The Future of Student Loans
student loan representative discusses icelandic student loans
We stand at a crossroads when it comes to the funding of higher education. Public university funding is severely lacking, which weakens our public education institutions and the quality of our studies, not to mention that students still face an inadequate student loan system. What consequences does this have for the future?
The Icelandic Student Loan Fund was rebranded in 2020 after a complete review of the former student loan system. According to a transitional provision in the Loan Fund’s laws, the system must be reviewed within three years after coming into effect, and the results are to be presented in the fall of 2023. During the last two and a half years, it has become clear that the new loan system is significantly flawed, in a way that can only be rectified by legislative changes.
The reform of the Icelandic student loan system did not yield the results students had hoped for. While changes were certainly made, the amount of funding did not; instead, existing funds were simply moved around. Therefore, students must first and foremost demand that the student loan system be adequately funded upon this year’s review, if it is to truly serve their needs.

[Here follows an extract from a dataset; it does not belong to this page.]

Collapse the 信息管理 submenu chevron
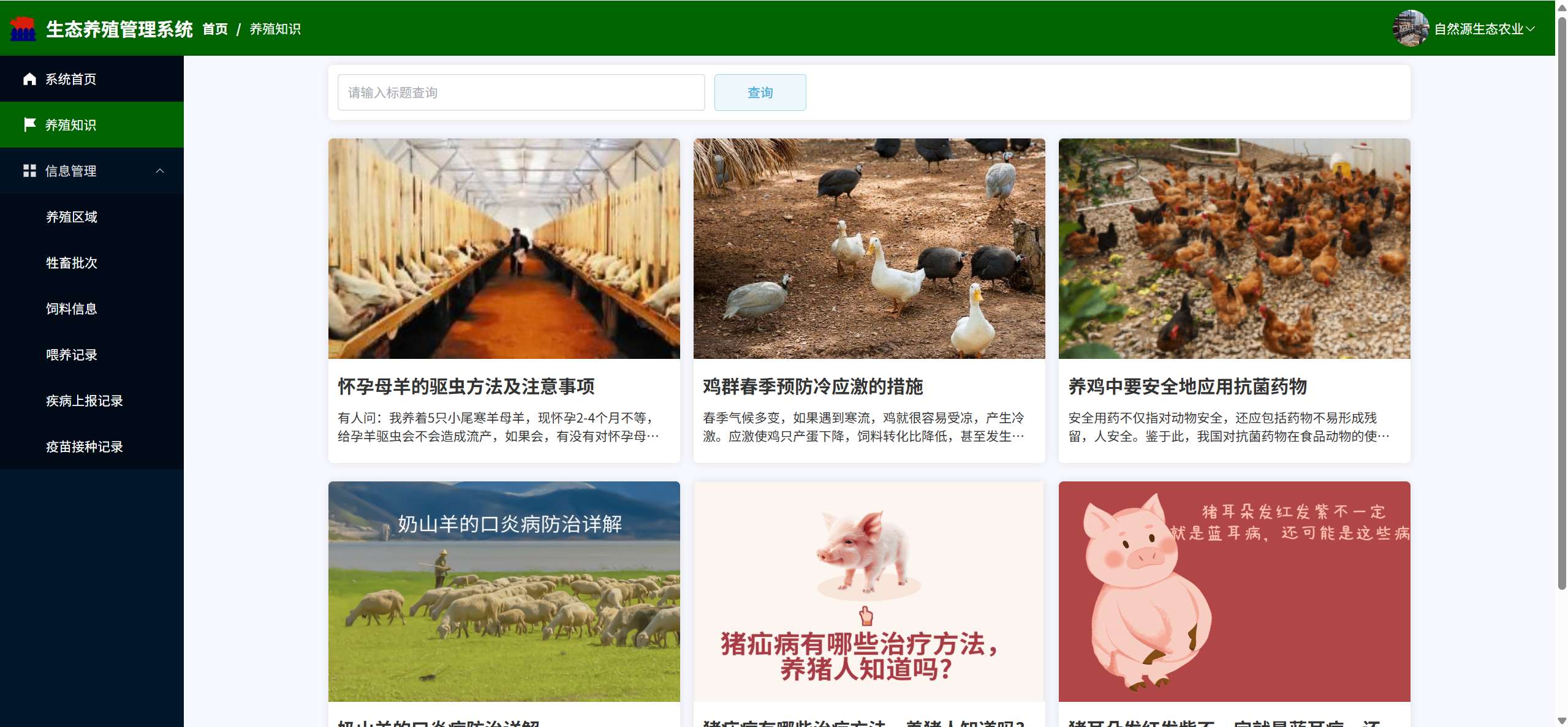 (x=160, y=171)
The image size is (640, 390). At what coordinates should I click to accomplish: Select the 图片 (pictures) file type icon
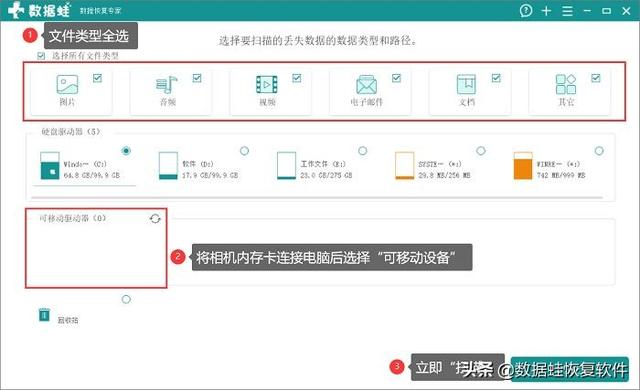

One of the pivotal changes necessary to improve the loan system is lowering the interest rate ceiling on student loans. Today, the interest rate cap is 4% for indexed loans and 9% for non-indexed loans. It’s important to note that the first draft of the Student Education Fund’s laws included no interest rate cap on loans, which would have made students extremely vulnerable considering the current economic situation. If it hadn’t been for students’ efforts, non-indexed loans would currently have a higher interest rate than 9%. However, the student movement’s fight for a better loan system is far from over - a lower interest rate cap is essential to provide financial protection for students.
Another important factor in this regard is the reform of exemptions, so that they truly take students’ diverse situations into account. In that context, we have looked to Norway and our other neighboring countries - Norway’s student loan system was the main model when reforming the current Icelandic Student Loan Fund. There, student loans are much more flexible, and students can slow down the pace of their studies without having to pay back prepaid student loans - this is possible for up to 60 ECTS credits. Delays due to illness, childbirth or disability are met with even more flexibility. In this country, students are ineligible for loans if they fail to complete 22 ECTS per semester. There are some exceptions to this rule, however, but many students have pointed out that these exceptions are selective and do not take into account their real circumstances.
For years, students have called for adequate maintenance support, but as it stands today, student loans do not meet the cost of living expenses in this country, and the same goes for additional loans to fund housing. The maximum excluded income students can earn does not improve the situation, as students who need to work alongside their studies in order to make ends meet receive a reduced student loan allocation. Students thus run the risk of ending up in a financial vicious cycle, which can obviously have a significant impact on the progress of their studies.
To solve this vicious cycle, student representatives have suggested a two-tier excluded income, similar to the Danish student loan model, so that income earned during the summer does not result in as much deduction as income earned during the winter. Considering this, it is clear that the root of the problem lies within the amount provided for basic maintenance support. If that were sufficient, students would not have to work as much alongside their studies as they currently do. Not to mention those students who simply are not able to work as well as study. It is clear then, that in order to raise the basic maintenance amount, there is a need for more funding, and the decision to fund the system properly lies in the hands of the government.
What truly determines the future of the student loan system is how we, as a society, value education, and moreover how the government views the value of education.